L’artiste tient à remercier Paul Bossé, Monica Bolduc, Céleste Godin, Monique Arseneault, Marc Chamberlain et Xavier Richard pour leurs contributions au projet.

Elle tient à remercier tout particulièrement les auteur.e.s à l'origine des textes cités: Napoléon Landry, Herménégilde Chiasson, Joséphine Duguay, Martin Pitre, François-Moïse Lanteigne, Raymond-Guy LeBlanc, Jean-Marc Dugas, Marc Arseneau, Marc Poirier, Gérald Leblanc, Paul Bossé, Marie-Jo Thério, Guy Arsenault, Zéro Celcius, Zachary Richard, Les Hay Babies, Denis Richard et Georgette LeBlanc.

Maryse Arseneault

Maryse Arseneault développe depuis 2005 une pratique artistique pluridisciplinaire. Elle propose des séries d’œuvres interreliées qui explorent, avec poésie et sensibilité, des questionnements aux résonances à la fois personnelles et universelles. Souvent participatives, les œuvres d’Arseneault interpellent le regardeur et sollicitent la contemplation critique. Ses recherches les plus récentes examinent la mémoire et les émotions qui imprègnent les objets et les lieux, qu’elle cherche à activer par l’entremise de l’art.

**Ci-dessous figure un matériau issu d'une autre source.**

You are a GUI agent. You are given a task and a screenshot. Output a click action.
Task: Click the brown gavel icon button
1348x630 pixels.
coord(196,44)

Née à Moncton et installée à Montréal, Arseneault a complété sa maîtrise en estampe à l’Université Concordia (2015) après son baccalauréat en arts visuels à l’Université de Moncton (2006). Elle a notamment exposé son travail à la Galerie d’art Louise-et-Reuben-Cohen, à la Galerie Sans Nom, au centre d’artistes Connexion, à la galerie Eastern Edge et à la Galerie du Nouvel-Ontario. Arseneault a également participé à de nombreuses expositions de groupe ainsi qu’à des festivals tels que Third Shift, RE:FLUX et 7a*11d.